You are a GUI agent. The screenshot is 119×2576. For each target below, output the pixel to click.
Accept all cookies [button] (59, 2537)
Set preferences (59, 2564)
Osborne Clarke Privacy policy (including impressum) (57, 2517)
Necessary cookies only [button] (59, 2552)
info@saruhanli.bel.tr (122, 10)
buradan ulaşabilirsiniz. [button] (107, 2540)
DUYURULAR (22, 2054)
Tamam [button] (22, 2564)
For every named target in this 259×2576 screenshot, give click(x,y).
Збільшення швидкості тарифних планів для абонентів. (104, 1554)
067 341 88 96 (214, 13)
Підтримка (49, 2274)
++++++++
→ **Task description**: A verbatim copy of all the entries is the expected result.

→ **Written solution**:
You are a GUI agent. The screenshot is 119×2576. For each target below, output the pixel to click.
Accept all cookies [button] (59, 2537)
Set preferences (59, 2564)
Osborne Clarke Privacy policy (including impressum) (57, 2517)
Necessary cookies only [button] (59, 2552)
info@saruhanli.bel.tr (122, 10)
buradan ulaşabilirsiniz. [button] (107, 2540)
DUYURULAR (22, 2054)
Tamam [button] (22, 2564)
For every named target in this 259×2576 screenshot, give click(x,y).
Збільшення швидкості тарифних планів для абонентів. (104, 1554)
067 341 88 96 (214, 13)
Підтримка (49, 2274)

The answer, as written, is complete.